The Alfa Romeo 2000 (officially known as Tipo 102, Italian for Type 102) is a luxury car produced by Italian car manufacturer Alfa Romeo between 1958 and 1962, as a successor to the 1900 Super. It was replaced in 1962 by the Alfa Romeo 2600.

==History==
The 2000 was presented in 1957 at the Turin Motor Show, with 4-door, 6-seater saloon Berlina body. Production started in 1958, and the car was available as Berlina or Spider convertible. In 1960, the Sprint coupé was added. The 2000 Berlina had gearbox operated via column-mounted shifter making space for three people in front. The two grand touring versions had the gear lever located in floor, and a higher output engine. Until 1961, when 2+2-seater became available, the Spider was a pure two-seater.

The 2000 Spider looked somewhat different in the United States from other markets: on European cars, the bonnet scoops were mounted apart from each other, rather than together and separated by a chrome piece as on American-market cars.

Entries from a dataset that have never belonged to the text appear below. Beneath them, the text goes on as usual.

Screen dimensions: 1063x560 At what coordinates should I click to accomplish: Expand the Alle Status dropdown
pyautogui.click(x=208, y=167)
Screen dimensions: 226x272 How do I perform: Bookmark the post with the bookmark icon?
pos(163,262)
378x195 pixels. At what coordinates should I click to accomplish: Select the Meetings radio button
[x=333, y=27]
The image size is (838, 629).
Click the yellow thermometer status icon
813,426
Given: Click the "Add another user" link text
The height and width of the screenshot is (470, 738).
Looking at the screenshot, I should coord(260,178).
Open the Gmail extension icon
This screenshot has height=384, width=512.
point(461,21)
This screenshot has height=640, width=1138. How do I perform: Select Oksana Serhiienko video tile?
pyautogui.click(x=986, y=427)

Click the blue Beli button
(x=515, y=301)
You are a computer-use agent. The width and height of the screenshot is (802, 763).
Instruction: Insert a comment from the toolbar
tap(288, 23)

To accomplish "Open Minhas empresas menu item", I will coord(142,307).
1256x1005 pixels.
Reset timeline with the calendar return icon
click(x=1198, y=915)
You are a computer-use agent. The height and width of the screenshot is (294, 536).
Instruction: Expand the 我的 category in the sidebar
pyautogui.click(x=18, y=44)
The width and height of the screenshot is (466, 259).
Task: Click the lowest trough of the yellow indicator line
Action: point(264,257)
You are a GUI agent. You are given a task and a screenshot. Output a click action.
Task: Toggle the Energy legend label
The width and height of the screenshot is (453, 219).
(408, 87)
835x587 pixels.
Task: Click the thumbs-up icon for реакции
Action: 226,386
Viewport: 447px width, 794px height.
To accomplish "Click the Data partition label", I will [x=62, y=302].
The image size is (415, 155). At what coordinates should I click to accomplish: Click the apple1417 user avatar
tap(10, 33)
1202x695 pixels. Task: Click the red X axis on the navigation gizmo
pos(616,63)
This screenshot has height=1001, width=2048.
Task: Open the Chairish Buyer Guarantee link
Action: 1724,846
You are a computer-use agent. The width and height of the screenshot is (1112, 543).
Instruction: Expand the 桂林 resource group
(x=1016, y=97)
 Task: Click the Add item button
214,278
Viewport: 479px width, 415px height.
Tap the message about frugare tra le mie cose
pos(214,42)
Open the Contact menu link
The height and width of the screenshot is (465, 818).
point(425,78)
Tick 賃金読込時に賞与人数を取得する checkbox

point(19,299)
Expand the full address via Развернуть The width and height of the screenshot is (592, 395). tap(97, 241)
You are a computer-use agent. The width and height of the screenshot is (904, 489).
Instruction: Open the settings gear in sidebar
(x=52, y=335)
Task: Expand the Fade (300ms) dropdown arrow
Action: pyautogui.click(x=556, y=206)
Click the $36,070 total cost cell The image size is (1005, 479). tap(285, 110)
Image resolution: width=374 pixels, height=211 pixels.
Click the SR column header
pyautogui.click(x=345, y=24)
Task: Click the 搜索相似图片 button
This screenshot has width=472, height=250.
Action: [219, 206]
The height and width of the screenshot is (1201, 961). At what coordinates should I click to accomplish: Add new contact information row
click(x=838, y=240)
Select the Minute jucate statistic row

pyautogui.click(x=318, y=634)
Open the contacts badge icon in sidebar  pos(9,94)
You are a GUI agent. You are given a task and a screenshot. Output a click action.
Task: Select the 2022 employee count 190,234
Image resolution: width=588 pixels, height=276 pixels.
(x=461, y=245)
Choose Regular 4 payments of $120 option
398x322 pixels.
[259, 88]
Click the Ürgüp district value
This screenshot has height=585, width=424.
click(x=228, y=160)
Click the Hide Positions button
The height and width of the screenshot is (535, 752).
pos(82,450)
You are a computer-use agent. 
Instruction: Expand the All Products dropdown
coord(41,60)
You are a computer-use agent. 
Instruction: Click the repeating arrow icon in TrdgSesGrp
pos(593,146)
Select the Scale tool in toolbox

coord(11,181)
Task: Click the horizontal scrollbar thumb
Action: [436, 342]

European cars also received twin chrome strips along the lower flanks, whereas US cars only have a single strip.

The 2000 Sprint was one of the first designs by Giorgetto Giugiaro.

The last 2000s were built in 1962, when the more powerful six-cylinder Alfa Romeo 2600 was phased in.

===2000 Sprint Praho===
For the 1960 Turin Motor Show, Touring presented a one-off coupé variant of the 2000. Carlo Felice Bianchi Anderloni of Carrozzeria Touring was asked by Alfa Romeo to create this showcar on the first chassis type 102.05, s/n 001. That same type would later underpin the production coupé version styled by Giugiaro. The car had Superleggera aluminium bodywork, four seats and sported quad headlamps. Interior featured all the instruments grouped together in the centre console, inspired by aviation. The "Praho" name was derived from the name of the fishing boats popular in Thailand and affiliated with the cars concave rear window. The car remained the only example made and the Sprint production went to Bertone instead.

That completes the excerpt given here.